* Exercise brief
The lines from the top of the listing through the one containing "Bookmark this page" are to be retyped exactly, with no other lines.

* Available data
+++

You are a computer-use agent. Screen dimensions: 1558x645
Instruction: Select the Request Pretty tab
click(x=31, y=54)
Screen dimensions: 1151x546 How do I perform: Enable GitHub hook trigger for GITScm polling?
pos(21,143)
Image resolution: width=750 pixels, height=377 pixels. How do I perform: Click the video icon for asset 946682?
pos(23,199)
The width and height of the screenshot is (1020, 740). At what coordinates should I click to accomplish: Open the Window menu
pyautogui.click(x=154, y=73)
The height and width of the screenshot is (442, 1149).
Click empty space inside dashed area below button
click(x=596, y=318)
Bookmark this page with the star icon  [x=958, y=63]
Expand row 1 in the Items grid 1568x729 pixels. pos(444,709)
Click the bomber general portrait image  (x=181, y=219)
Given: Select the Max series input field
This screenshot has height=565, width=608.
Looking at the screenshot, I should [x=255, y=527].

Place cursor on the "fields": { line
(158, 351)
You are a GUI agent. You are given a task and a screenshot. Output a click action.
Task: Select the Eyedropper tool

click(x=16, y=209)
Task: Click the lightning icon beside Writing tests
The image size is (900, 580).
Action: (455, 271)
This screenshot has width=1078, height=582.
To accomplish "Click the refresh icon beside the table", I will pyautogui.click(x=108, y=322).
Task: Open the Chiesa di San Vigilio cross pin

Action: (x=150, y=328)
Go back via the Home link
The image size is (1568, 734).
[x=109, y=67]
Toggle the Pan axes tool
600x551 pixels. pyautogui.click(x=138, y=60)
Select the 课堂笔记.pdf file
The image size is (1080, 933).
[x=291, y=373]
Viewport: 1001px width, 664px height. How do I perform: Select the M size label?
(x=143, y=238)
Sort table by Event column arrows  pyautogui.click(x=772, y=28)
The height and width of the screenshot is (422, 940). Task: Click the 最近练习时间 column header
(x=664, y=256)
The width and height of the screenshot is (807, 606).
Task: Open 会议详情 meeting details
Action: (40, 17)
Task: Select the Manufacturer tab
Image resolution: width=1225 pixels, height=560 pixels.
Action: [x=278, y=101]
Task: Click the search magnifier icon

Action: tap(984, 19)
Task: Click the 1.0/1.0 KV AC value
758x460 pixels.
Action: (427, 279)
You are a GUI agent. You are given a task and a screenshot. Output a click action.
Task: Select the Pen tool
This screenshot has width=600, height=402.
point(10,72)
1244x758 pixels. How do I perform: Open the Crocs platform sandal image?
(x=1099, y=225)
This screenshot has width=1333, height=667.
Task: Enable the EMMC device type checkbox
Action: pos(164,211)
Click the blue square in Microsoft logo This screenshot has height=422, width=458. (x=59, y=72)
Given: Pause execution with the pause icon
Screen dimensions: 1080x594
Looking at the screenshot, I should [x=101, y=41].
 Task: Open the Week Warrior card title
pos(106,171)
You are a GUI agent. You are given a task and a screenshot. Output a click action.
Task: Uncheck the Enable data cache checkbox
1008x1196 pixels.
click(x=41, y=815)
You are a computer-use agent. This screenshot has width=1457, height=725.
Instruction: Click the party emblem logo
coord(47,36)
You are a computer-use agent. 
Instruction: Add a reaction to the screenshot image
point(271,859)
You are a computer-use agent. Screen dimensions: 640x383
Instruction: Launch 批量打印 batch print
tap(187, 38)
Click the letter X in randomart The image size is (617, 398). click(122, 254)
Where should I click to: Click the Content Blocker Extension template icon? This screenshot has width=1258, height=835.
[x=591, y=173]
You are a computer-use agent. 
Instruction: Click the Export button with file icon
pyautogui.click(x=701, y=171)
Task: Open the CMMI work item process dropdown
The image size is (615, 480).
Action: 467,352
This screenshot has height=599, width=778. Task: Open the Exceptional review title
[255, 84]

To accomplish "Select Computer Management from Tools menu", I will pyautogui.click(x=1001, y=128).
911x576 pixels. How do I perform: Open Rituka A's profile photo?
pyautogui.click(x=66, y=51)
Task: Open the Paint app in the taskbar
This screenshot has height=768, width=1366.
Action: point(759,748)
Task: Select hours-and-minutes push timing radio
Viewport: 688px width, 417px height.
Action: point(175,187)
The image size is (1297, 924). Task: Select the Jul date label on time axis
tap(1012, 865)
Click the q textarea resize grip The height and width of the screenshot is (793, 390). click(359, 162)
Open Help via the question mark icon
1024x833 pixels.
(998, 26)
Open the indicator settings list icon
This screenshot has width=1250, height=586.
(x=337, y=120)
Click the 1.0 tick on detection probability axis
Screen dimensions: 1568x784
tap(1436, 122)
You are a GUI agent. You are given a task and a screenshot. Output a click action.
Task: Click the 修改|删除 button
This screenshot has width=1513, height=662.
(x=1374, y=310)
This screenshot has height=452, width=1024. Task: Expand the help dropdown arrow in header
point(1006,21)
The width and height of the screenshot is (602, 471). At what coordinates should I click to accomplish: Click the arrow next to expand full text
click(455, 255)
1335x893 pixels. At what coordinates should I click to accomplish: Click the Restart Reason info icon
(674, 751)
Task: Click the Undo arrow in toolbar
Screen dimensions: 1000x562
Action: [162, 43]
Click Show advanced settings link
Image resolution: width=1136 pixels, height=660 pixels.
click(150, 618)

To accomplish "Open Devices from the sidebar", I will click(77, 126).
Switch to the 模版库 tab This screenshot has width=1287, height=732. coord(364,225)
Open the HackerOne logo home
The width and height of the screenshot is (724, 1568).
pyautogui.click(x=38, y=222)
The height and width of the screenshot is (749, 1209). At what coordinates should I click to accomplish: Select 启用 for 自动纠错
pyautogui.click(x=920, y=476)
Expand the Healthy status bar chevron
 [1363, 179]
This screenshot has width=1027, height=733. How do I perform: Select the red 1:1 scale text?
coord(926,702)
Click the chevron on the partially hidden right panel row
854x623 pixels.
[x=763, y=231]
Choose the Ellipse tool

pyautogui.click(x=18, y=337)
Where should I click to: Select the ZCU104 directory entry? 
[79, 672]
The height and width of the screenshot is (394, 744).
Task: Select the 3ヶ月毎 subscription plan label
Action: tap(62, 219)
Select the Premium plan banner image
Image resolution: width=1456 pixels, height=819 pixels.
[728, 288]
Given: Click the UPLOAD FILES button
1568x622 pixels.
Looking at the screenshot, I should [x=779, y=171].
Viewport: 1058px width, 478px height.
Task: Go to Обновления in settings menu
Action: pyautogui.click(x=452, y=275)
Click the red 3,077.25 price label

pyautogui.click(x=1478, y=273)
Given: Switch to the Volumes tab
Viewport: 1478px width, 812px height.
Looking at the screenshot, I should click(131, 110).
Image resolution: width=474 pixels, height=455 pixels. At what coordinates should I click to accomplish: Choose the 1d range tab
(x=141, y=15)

+++

* Answer area
You are a computer-use agent. Screen dimensions: 1558x645
Instruction: Select the Request Pretty tab
click(x=31, y=54)
Screen dimensions: 1151x546 How do I perform: Enable GitHub hook trigger for GITScm polling?
pos(21,143)
Image resolution: width=750 pixels, height=377 pixels. How do I perform: Click the video icon for asset 946682?
pos(23,199)
The width and height of the screenshot is (1020, 740). At what coordinates should I click to accomplish: Open the Window menu
pyautogui.click(x=154, y=73)
The height and width of the screenshot is (442, 1149).
Click empty space inside dashed area below button
click(x=596, y=318)
Bookmark this page with the star icon  [x=958, y=63]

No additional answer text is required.